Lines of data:
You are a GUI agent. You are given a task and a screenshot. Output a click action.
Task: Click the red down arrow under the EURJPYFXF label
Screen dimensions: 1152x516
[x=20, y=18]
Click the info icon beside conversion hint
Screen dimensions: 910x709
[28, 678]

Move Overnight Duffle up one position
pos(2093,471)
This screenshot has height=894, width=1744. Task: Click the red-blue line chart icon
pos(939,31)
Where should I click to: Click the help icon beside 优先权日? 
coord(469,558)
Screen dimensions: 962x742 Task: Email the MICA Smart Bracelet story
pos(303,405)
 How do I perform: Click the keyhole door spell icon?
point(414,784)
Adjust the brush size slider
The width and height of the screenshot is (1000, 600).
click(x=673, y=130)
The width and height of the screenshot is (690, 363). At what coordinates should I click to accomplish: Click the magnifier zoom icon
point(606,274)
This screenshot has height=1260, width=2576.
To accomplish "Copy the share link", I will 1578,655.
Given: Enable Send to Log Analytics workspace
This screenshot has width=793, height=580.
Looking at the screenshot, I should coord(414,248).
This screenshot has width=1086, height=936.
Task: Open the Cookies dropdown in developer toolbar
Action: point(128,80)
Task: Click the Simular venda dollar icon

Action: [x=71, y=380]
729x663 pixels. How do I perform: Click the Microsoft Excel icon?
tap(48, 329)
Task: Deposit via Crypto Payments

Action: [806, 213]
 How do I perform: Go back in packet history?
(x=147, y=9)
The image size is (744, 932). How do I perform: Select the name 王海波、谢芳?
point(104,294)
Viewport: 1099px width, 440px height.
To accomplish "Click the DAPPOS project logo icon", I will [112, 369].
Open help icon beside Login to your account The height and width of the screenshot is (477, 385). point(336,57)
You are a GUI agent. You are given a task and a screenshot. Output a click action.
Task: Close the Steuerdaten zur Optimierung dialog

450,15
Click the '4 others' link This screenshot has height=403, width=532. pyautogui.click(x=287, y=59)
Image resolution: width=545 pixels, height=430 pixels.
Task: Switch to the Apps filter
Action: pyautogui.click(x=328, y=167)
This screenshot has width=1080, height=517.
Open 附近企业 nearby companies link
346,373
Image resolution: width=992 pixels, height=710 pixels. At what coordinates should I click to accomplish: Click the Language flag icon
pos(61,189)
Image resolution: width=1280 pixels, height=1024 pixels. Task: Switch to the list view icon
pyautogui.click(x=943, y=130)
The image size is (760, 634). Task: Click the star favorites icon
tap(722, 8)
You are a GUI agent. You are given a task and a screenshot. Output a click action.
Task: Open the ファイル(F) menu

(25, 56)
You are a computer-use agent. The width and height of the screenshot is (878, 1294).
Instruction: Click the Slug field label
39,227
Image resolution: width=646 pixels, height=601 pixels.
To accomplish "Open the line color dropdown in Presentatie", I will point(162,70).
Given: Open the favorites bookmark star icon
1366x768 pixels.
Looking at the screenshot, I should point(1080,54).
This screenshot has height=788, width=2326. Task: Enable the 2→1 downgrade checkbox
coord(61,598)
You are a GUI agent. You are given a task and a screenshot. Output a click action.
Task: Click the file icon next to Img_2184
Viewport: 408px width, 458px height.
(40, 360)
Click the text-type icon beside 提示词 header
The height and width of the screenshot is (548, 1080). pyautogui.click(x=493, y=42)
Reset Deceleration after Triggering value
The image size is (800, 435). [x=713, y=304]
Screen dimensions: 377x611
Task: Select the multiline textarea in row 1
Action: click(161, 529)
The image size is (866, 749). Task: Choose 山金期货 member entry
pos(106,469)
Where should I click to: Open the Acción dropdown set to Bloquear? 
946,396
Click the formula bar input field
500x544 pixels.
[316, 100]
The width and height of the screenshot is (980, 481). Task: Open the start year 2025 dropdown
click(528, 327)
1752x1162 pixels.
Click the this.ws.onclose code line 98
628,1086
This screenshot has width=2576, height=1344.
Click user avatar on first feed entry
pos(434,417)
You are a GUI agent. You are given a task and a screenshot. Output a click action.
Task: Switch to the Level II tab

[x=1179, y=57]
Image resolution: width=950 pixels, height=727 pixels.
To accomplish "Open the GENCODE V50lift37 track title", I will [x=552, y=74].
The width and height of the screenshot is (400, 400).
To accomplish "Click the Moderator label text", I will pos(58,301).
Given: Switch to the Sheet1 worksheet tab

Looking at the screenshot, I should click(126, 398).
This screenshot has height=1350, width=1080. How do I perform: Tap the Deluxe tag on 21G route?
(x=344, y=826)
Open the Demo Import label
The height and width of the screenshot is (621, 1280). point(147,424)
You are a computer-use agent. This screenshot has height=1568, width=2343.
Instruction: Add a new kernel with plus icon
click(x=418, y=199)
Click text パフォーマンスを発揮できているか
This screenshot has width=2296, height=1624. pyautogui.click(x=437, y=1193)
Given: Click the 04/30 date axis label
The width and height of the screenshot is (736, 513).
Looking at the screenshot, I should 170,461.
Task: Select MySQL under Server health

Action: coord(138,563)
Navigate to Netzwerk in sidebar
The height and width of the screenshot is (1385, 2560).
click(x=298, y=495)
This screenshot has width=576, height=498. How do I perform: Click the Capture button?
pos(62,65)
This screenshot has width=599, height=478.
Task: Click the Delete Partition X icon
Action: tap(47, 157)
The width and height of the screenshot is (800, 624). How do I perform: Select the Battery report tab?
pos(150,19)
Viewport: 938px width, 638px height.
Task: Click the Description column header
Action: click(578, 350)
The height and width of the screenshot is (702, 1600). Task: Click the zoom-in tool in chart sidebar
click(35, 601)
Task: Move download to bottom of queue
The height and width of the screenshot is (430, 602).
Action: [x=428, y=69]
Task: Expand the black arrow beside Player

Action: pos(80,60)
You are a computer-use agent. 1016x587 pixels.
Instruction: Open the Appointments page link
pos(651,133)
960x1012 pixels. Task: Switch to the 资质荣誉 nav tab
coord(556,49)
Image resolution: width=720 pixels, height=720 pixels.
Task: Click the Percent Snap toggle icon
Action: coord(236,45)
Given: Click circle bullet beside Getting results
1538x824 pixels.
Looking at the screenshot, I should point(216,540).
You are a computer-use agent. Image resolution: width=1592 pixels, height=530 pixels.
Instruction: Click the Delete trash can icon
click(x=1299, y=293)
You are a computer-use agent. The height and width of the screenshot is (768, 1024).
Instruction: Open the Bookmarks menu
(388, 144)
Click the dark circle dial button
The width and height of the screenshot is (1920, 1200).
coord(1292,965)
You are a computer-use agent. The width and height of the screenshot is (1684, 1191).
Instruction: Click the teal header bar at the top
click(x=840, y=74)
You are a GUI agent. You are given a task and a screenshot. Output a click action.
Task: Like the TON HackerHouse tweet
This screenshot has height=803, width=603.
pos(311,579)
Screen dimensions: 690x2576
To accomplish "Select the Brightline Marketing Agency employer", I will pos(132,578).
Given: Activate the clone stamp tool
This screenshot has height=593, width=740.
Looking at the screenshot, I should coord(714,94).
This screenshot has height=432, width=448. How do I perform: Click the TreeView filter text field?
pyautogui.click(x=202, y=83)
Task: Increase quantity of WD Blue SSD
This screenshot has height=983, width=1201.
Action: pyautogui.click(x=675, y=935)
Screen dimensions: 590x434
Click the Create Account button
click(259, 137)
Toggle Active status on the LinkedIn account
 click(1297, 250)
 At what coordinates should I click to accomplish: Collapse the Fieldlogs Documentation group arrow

The request: Reproduce all of the items above word for word, leaving every line unchanged.

Worked solution:
You are a GUI agent. You are given a task and a screenshot. Output a click action.
Task: Click the red down arrow under the EURJPYFXF label
Screen dimensions: 1152x516
[x=20, y=18]
Click the info icon beside conversion hint
Screen dimensions: 910x709
[28, 678]

Move Overnight Duffle up one position
pos(2093,471)
This screenshot has height=894, width=1744. Task: Click the red-blue line chart icon
pos(939,31)
Where should I click to: Click the help icon beside 优先权日? 
coord(469,558)
Screen dimensions: 962x742 Task: Email the MICA Smart Bracelet story
pos(303,405)
 How do I perform: Click the keyhole door spell icon?
point(414,784)
Adjust the brush size slider
The width and height of the screenshot is (1000, 600).
click(x=673, y=130)
The width and height of the screenshot is (690, 363). At what coordinates should I click to accomplish: Click the magnifier zoom icon
point(606,274)
This screenshot has height=1260, width=2576.
To accomplish "Copy the share link", I will 1578,655.
Given: Enable Send to Log Analytics workspace
This screenshot has width=793, height=580.
Looking at the screenshot, I should coord(414,248).
This screenshot has width=1086, height=936.
Task: Open the Cookies dropdown in developer toolbar
Action: point(128,80)
Task: Click the Simular venda dollar icon

Action: [x=71, y=380]
729x663 pixels. How do I perform: Click the Microsoft Excel icon?
tap(48, 329)
Task: Deposit via Crypto Payments

Action: [806, 213]
 How do I perform: Go back in packet history?
(x=147, y=9)
The image size is (744, 932). How do I perform: Select the name 王海波、谢芳?
point(104,294)
Viewport: 1099px width, 440px height.
To accomplish "Click the DAPPOS project logo icon", I will [112, 369].
Open help icon beside Login to your account The height and width of the screenshot is (477, 385). point(336,57)
You are a GUI agent. You are given a task and a screenshot. Output a click action.
Task: Close the Steuerdaten zur Optimierung dialog

450,15
Click the '4 others' link This screenshot has height=403, width=532. pyautogui.click(x=287, y=59)
Image resolution: width=545 pixels, height=430 pixels.
Task: Switch to the Apps filter
Action: pyautogui.click(x=328, y=167)
This screenshot has width=1080, height=517.
Open 附近企业 nearby companies link
346,373
Image resolution: width=992 pixels, height=710 pixels. At what coordinates should I click to accomplish: Click the Language flag icon
pos(61,189)
Image resolution: width=1280 pixels, height=1024 pixels. Task: Switch to the list view icon
pyautogui.click(x=943, y=130)
The image size is (760, 634). Task: Click the star favorites icon
tap(722, 8)
You are a GUI agent. You are given a task and a screenshot. Output a click action.
Task: Open the ファイル(F) menu

(25, 56)
You are a computer-use agent. The width and height of the screenshot is (878, 1294).
Instruction: Click the Slug field label
39,227
Image resolution: width=646 pixels, height=601 pixels.
To accomplish "Open the line color dropdown in Presentatie", I will point(162,70).
Given: Open the favorites bookmark star icon
1366x768 pixels.
Looking at the screenshot, I should point(1080,54).
This screenshot has height=788, width=2326. Task: Enable the 2→1 downgrade checkbox
coord(61,598)
You are a GUI agent. You are given a task and a screenshot. Output a click action.
Task: Click the file icon next to Img_2184
Viewport: 408px width, 458px height.
(40, 360)
Click the text-type icon beside 提示词 header
The height and width of the screenshot is (548, 1080). pyautogui.click(x=493, y=42)
Reset Deceleration after Triggering value
The image size is (800, 435). [x=713, y=304]
Screen dimensions: 377x611
Task: Select the multiline textarea in row 1
Action: click(161, 529)
The image size is (866, 749). Task: Choose 山金期货 member entry
pos(106,469)
Where should I click to: Open the Acción dropdown set to Bloquear? 
946,396
Click the formula bar input field
500x544 pixels.
[316, 100]
The width and height of the screenshot is (980, 481). Task: Open the start year 2025 dropdown
click(528, 327)
1752x1162 pixels.
Click the this.ws.onclose code line 98
628,1086
This screenshot has width=2576, height=1344.
Click user avatar on first feed entry
pos(434,417)
You are a GUI agent. You are given a task and a screenshot. Output a click action.
Task: Switch to the Level II tab

[x=1179, y=57]
Image resolution: width=950 pixels, height=727 pixels.
To accomplish "Open the GENCODE V50lift37 track title", I will [x=552, y=74].
The width and height of the screenshot is (400, 400).
To accomplish "Click the Moderator label text", I will pos(58,301).
Given: Switch to the Sheet1 worksheet tab

Looking at the screenshot, I should click(126, 398).
This screenshot has height=1350, width=1080. How do I perform: Tap the Deluxe tag on 21G route?
(x=344, y=826)
Open the Demo Import label
The height and width of the screenshot is (621, 1280). point(147,424)
You are a computer-use agent. This screenshot has height=1568, width=2343.
Instruction: Add a new kernel with plus icon
click(x=418, y=199)
Click text パフォーマンスを発揮できているか
This screenshot has width=2296, height=1624. pyautogui.click(x=437, y=1193)
Given: Click the 04/30 date axis label
The width and height of the screenshot is (736, 513).
Looking at the screenshot, I should 170,461.
Task: Select MySQL under Server health

Action: coord(138,563)
Navigate to Netzwerk in sidebar
The height and width of the screenshot is (1385, 2560).
click(x=298, y=495)
This screenshot has width=576, height=498. How do I perform: Click the Capture button?
pos(62,65)
This screenshot has width=599, height=478.
Task: Click the Delete Partition X icon
Action: tap(47, 157)
The width and height of the screenshot is (800, 624). How do I perform: Select the Battery report tab?
pos(150,19)
Viewport: 938px width, 638px height.
Task: Click the Description column header
Action: click(578, 350)
The height and width of the screenshot is (702, 1600). Task: Click the zoom-in tool in chart sidebar
click(35, 601)
Task: Move download to bottom of queue
The height and width of the screenshot is (430, 602).
Action: [x=428, y=69]
Task: Expand the black arrow beside Player

Action: pos(80,60)
You are a computer-use agent. 1016x587 pixels.
Instruction: Open the Appointments page link
pos(651,133)
960x1012 pixels. Task: Switch to the 资质荣誉 nav tab
coord(556,49)
Image resolution: width=720 pixels, height=720 pixels.
Task: Click the Percent Snap toggle icon
Action: coord(236,45)
Given: Click circle bullet beside Getting results
1538x824 pixels.
Looking at the screenshot, I should point(216,540).
You are a computer-use agent. Image resolution: width=1592 pixels, height=530 pixels.
Instruction: Click the Delete trash can icon
click(x=1299, y=293)
You are a computer-use agent. The height and width of the screenshot is (768, 1024).
Instruction: Open the Bookmarks menu
(388, 144)
Click the dark circle dial button
The width and height of the screenshot is (1920, 1200).
coord(1292,965)
You are a computer-use agent. The width and height of the screenshot is (1684, 1191).
Instruction: Click the teal header bar at the top
click(x=840, y=74)
You are a GUI agent. You are given a task and a screenshot. Output a click action.
Task: Like the TON HackerHouse tweet
This screenshot has height=803, width=603.
pos(311,579)
Screen dimensions: 690x2576
To accomplish "Select the Brightline Marketing Agency employer", I will pos(132,578).
Given: Activate the clone stamp tool
This screenshot has height=593, width=740.
Looking at the screenshot, I should coord(714,94).
This screenshot has height=432, width=448. How do I perform: Click the TreeView filter text field?
pyautogui.click(x=202, y=83)
Task: Increase quantity of WD Blue SSD
This screenshot has height=983, width=1201.
Action: pyautogui.click(x=675, y=935)
Screen dimensions: 590x434
Click the Create Account button
click(259, 137)
Toggle Active status on the LinkedIn account
 click(1297, 250)
 At what coordinates should I click to accomplish: Collapse the Fieldlogs Documentation group arrow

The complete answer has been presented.